By default, only the X-UA-Compatible response header is sent to the client’s
browser (as a workaround for Internet Explorer issues unrelated to browser
security).
There are other response headers you can use to enhance browser security.
Populate group_vars/all/main.yml with any headers that are appropriate for
your site. Take care with single quotes and double quotes.

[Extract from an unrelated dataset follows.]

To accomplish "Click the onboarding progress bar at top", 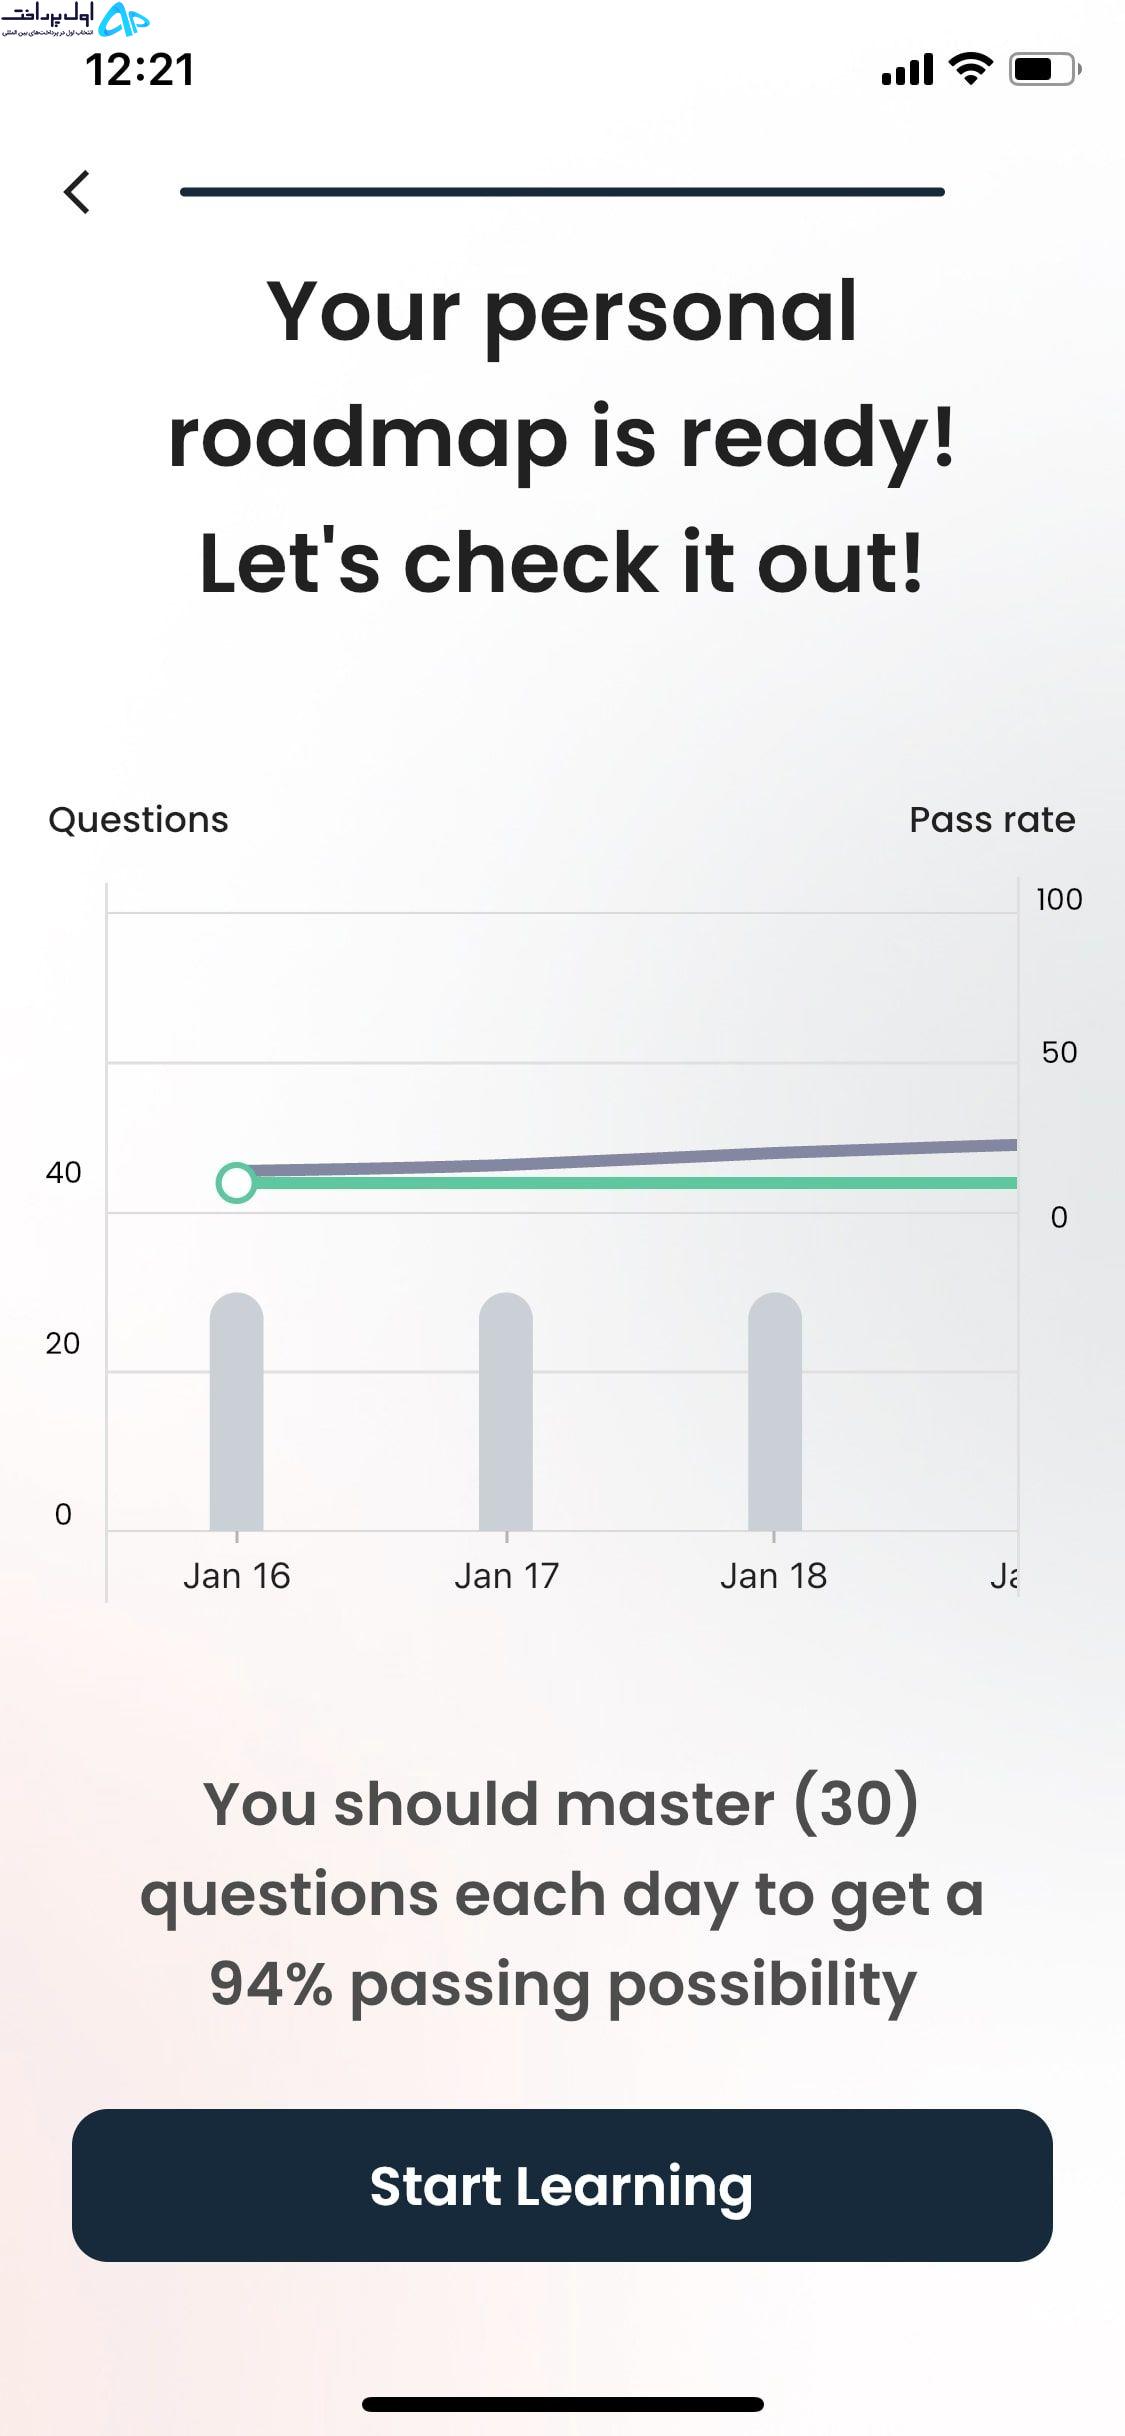I will [x=562, y=192].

content_security_policy: "default-src 'self'; script-src 'self' 'unsafe-inline' 'unsafe-eval'; style-src 'self' 'unsafe-inline'; connect-src 'self'; font-src 'self' data:;"
response_headers:
- 'X-UA-Compatible "IE=edge"'
- 'X-Frame-Options DENY'
- 'X-Content-Type-Options nosniff'
- 'X-XSS-Protection "1; mode=block"'
- 'X-Permitted-Cross-Domain-Policies "none"'
- 'X-Content-Security-Policy "{{ content_security_policy }}"'
- 'Content-Security-Policy "{{ content_security_policy }}"'
- 'X-WebKit-CSP "{{ content_security_policy }}"'A content security policy that’s too strict could make your website inaccessible. Also, if you’re using a CDN or loading other remote content, you’ll need to adjust your headers accordingly.